I migrated my entire Classic Library to the Lightroom standard app. It's made a local copy and it's now in the process of uploading them to the cloud. Basically, I want to have my library only exist in the cloud. Once this process is snyc'd what are my next steps to keep my lightroom experience purely in the cloud?

Thanks,


----------



## Victoria Bampton (Jun 10, 2019)

Don't touch LR Cloudy's copy of the originals. Just go to its Preferences > Local Storage and set the percentage to 0%. That'll keep a minimum locally. For your Classic copy, you can delete/move that off to backups etc. although if you're going to delete, I'd wait till everything's safely uploaded. (Personally I'd still keep at least one local copy, just because nothing is ever entirely safe)


----------



## Jay Clulow (Jun 10, 2019)

Hey, Thanks for the response. 

I would be keeping a local back up for disaster purposes but initially, I want to just have my library in the cloud only.


----------



## Victoria Bampton (Jun 10, 2019)

Great, yes, that should do it. You might want to think about keeping smart previews locally for performance, but that's your call.


----------



## Jay Clulow (Jun 10, 2019)

So now migration is complete. The upload process is going to take about 8 days to transfer almost 1TB. Thing is it's saying after just a few hours the cloud storage is already at 1TB. There is no way its uploaded that volume in just a few days. So basically its a calculation of how much space is going to be used for this process.

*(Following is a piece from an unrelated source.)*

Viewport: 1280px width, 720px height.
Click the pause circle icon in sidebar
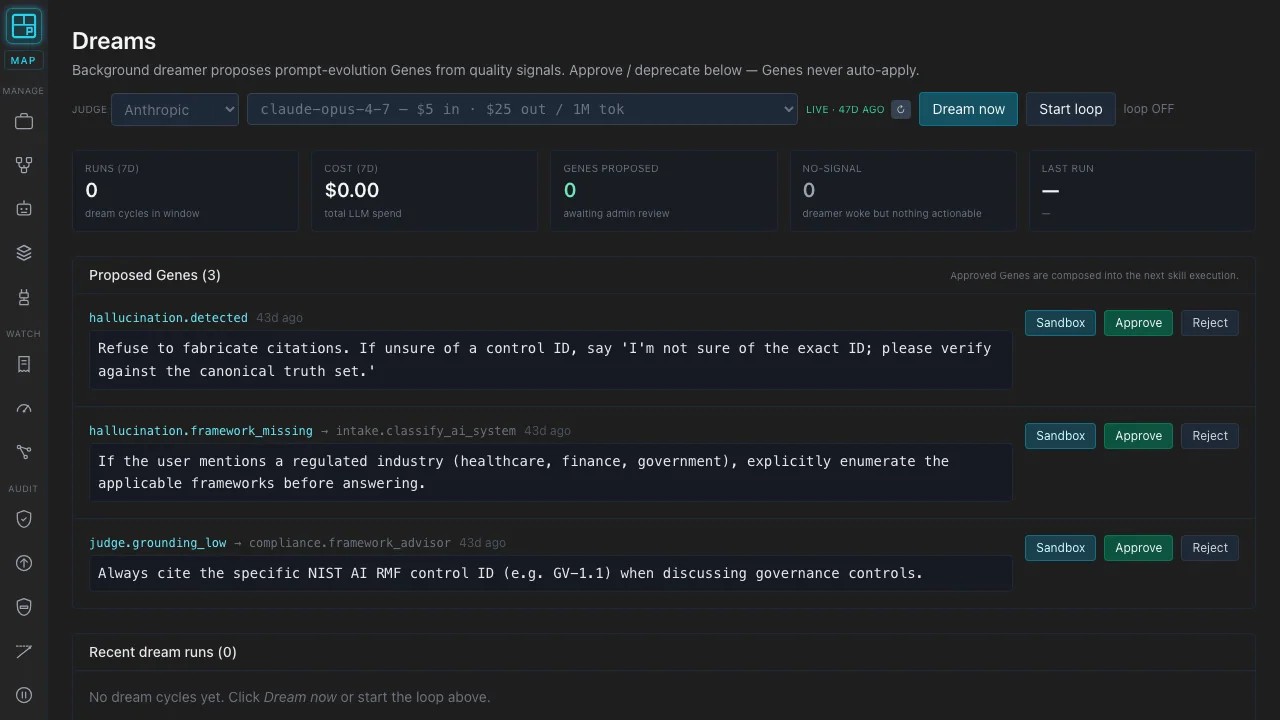tap(24, 695)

So my question now is where do I see a status of what is actually backed up vs what's not.?


----------



## Jim Wilde (Jun 11, 2019)

Jonathan Clulow said:


> So my question now is where do I see a status of what is actually backed up vs what's not.?



Look at the Filter Bar>Sync Status.


----------



## Jay Clulow (Jun 11, 2019)

Thanks, 

I can see the number after 2 days solid sync'ing hast started to decline.


----------